A museum that will honor the Navajo Code Talkers in New Mexico is about $40 million short of becoming a reality.

That’s despite the state putting $6.4 million in capital outlay funds toward the project earlier this year, according to a report in the Santa Fe New Mexican.

“We’re still fledgling, still gaining momentum in finding our identity,” Navajo Code Talkers Museum CEO Regan Hawthorne recently told the interim Indian Affairs Committee according to the newspaper.

During World War II, the Navajo Code Talkers were U.S. Marines who dispatched military orders, maneuvers and plans in their own language, helping to secure the American victory in the Pacific.

Hawthorne is the son of the late Roy Hawthorne, a Navajo Marine veteran who served as a Code Talker on various South Pacific islands from 1942 to 1945, according to the newspaper.

The project began in 2019, when the late John Pinto, a code talker and Democratic state senator from Gallup, wrangled more than $1.2 million from funding controlled by fellow lawmakers and Gov. Michelle Lujan Grisham.

Prior to that, Pinto had unsuccessfully worked for years to obtain funding for the museum. Chevron Mining Co. donated more than 200 acres in McKinley County near an area most of the Code Talkers called home for the project in 2009.

In addition to funding, the effort also faces several other hurdles. Hawthorne told lawmakers that a deal still has to be struck with the Navajo Nation about the land for the museum. Hawthorne said to avoid a problem with the state’s anti-donation clause, museum leaders are working on a deal to gift or sell the land to the Navajo Nation, according to the newspaper. Hawthorne hopes that plan is finalized within a few months.

Hawthorne also told lawmakers that obtaining funding has also been made challenging because the museum organizers do not have administrative offices where they can meet people and solicit financial support, the newspaper reported.

“We’re not yet capable of operating a museum,” he said during the hearing.

Several lawmakers suggested that the museum’s organizers seek federal funding for the effort.

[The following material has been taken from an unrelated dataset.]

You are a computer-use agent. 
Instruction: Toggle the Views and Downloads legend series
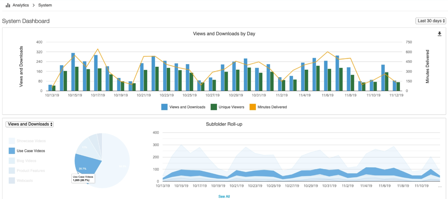pos(183,107)
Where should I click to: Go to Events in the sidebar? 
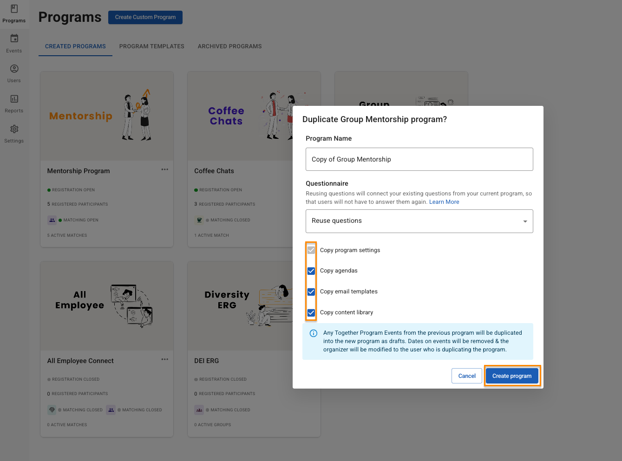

That did not sit well with Pinto’s granddaughter, state Sen. Shannon Pinto, the newspaper reported.

“If the feds did it, it would not be the Navajo Code Talker Museum, it would be about all national code talkers,” she said in an interview after the hearing.

Hawthorne told committee members he thinks the Navajo Nation would put some money into the project, though he could not say how much. According to the newspaper, he hopes leaders there would at least match the roughly $7.5 million New Mexico has invested in the project.

The museum is budgeted at more than $46 million, To date, the museum board has raised about $50,000 in donations.